Если мы обратимся к рассмотрению конкретных процедур профконсультационной работы, то также увидим, что психолог-профконсультант просто не сможет прийти к минимальному успеху в работе, если он постарается придерживаться чисто сциентистского, истинностного подхода к делу. Более того, в этом случае он часто рискует с первых же шагов не наладить нужный социально-коммуникативный контакт со своим юным собеседником. Подросток возмечтал стать подводником, а профконсультант по данным медицинской карты точно знает, что у этого мальчика такие недостатки зрения, что облюбованная им область деятельности противопоказана официальными документами. Что же, сразу «резать правду-матку»? Нет, ибо в этом случае подросток может не принять сколько угодно рациональный совет консультанта, а в дальнейшем не вступать с ним в общение. Таким образом, трудовая функция профконсультанта просто не осуществится, и мы будем иметь факт профессионального неуспеха. Приходится участливо и с полной серьезностью принимать нерациональную, с нашей точки зрения, позицию подростка, терпеливо вести его по «лабиринтам» описаний разнотипных профессий, стараясь, чтобы он сам пришел к идее «запасного варианта» выбора профессии, и т.д.
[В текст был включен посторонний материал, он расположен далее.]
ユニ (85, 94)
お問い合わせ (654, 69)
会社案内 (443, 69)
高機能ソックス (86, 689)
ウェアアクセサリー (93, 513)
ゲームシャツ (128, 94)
Важно еще обратить внимание на то, что и в самом процессе профконсультации, и в результате этого процесса вводится в оборот знание «о том, чего пока еще нет» — знание о будущем профессиональном пути оптанта. И хотя это знание в принципе может быть через несколько лет верифицировано и пройти по «ведомству» истинностного подхода к делу, тем не менее весь смысл

 

17

 

обращения к профконсультанту состоит как раз в том, чтобы именно сегодня иметь какую-то осведомленность о будущем; и всякому ясно, что такая осведомленность несколько особого рода, это скорее правдоподобный вымысел, нежели правда (пусть мы называем его таким нейтральным словом, как «прогноз», а не «пророчество», «гадание» и др.). Разумеется, построение такого вымысла-прогноза — жизненного профессионального плана — опирается на систему истинностных положений (на знания о неслучайных зависимостях успешности труда от тех или иных личных качеств людей, от индивидуального стиля деятельности и т.д.). Таким образом, та информация, на которую опирается психолог-профконсультант-практик, представляет собой своего рода сплав правды и вымысла, и дело обстоит не так, что идеалом является изживание последнего. Вымыслу следует предоставить, таким образом, «законную прописку» как в научной, так и в научно-практической работе.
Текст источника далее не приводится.